Читаем Театр семейных действий (сборник) полностью

Орешкины – как семья победившего гегемона – переселились из казармы в центр города, в мазанку, точнее – в баньку, стоявшую на отшибе в бывшей купеческой усадьбе. Когда Феня с детьми приехали сюда, на Советскую улицу, перед ней разверзлась бездна: у Романа Иваныча на тринадцати метрах жилплощади, кроме матери, венчанная жена Евдокия и двое детей, а сам он – в запое.

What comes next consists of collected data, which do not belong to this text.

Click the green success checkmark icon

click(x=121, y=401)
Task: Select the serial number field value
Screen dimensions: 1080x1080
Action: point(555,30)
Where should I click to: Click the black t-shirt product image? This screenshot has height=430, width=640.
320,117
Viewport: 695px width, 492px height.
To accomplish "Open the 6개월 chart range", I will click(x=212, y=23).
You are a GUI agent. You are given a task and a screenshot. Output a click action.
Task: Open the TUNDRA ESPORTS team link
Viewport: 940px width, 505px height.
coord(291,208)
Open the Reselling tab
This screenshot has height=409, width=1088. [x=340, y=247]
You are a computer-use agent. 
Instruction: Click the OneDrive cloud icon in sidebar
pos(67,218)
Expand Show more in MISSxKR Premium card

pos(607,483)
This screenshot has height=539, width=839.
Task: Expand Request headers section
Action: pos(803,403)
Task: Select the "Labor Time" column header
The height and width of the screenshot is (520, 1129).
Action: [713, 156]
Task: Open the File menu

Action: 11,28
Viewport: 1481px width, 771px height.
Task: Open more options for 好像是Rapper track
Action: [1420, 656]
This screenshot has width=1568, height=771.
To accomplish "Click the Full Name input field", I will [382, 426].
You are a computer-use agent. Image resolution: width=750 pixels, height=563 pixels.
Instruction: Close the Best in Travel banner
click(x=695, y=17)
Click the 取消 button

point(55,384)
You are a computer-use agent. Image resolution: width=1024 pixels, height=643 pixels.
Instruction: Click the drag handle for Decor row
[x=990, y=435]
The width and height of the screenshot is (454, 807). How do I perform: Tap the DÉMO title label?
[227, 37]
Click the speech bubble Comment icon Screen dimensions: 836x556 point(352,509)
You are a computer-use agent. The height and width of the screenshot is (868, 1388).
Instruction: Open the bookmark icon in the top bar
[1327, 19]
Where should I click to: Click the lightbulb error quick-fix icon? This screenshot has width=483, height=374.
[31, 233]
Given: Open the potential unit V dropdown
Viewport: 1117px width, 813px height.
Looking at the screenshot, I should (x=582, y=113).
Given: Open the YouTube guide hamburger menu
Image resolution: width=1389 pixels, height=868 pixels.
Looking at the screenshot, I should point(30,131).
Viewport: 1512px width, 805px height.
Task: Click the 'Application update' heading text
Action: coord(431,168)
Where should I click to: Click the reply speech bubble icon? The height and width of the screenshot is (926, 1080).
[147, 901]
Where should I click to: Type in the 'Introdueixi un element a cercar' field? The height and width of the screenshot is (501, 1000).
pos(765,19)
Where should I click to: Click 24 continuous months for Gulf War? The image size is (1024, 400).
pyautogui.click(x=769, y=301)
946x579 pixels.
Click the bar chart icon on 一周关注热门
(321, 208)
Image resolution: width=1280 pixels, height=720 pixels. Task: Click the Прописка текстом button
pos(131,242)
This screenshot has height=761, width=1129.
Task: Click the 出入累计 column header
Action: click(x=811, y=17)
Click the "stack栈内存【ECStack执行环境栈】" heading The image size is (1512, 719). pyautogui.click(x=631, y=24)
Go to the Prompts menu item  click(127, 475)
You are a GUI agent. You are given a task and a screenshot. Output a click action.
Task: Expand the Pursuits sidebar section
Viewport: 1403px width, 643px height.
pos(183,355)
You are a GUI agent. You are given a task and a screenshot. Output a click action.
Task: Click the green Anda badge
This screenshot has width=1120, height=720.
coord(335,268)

Такого обмана Феня ему не простила по гроб жизни. Какими словами они объяснялись, не угадать, но семейное предание таково: как только Роман перешагнул порог, пригнувшись, чтоб не удариться о низкую притолоку, Феничка налетела на него и влепила с размаху такую затрещину, что он – с ног долой, и разбил о дверной косяк затылок, глубоко рассек кожу, пришлось в больницу везти зашивать. На обратном пути заговорил:

– Не серчай, жёнка. Потерпи маненько, я их в Ямкино к тетке свезу. Чужие мы друг дружке, не живем – маемся. Разве бы от хорошей жизни я в Сибирь сбег натурально, как каторжник? Но вот тебя, слава богу, встретил, и дочкой Анной мы связаны. Обе они мне – и Сонька, и Анька – дочки. Тебя люблю, а от тебя – и их, потому что – твои. Не ерепенься, Феня, прости. Жить буду только с тобой.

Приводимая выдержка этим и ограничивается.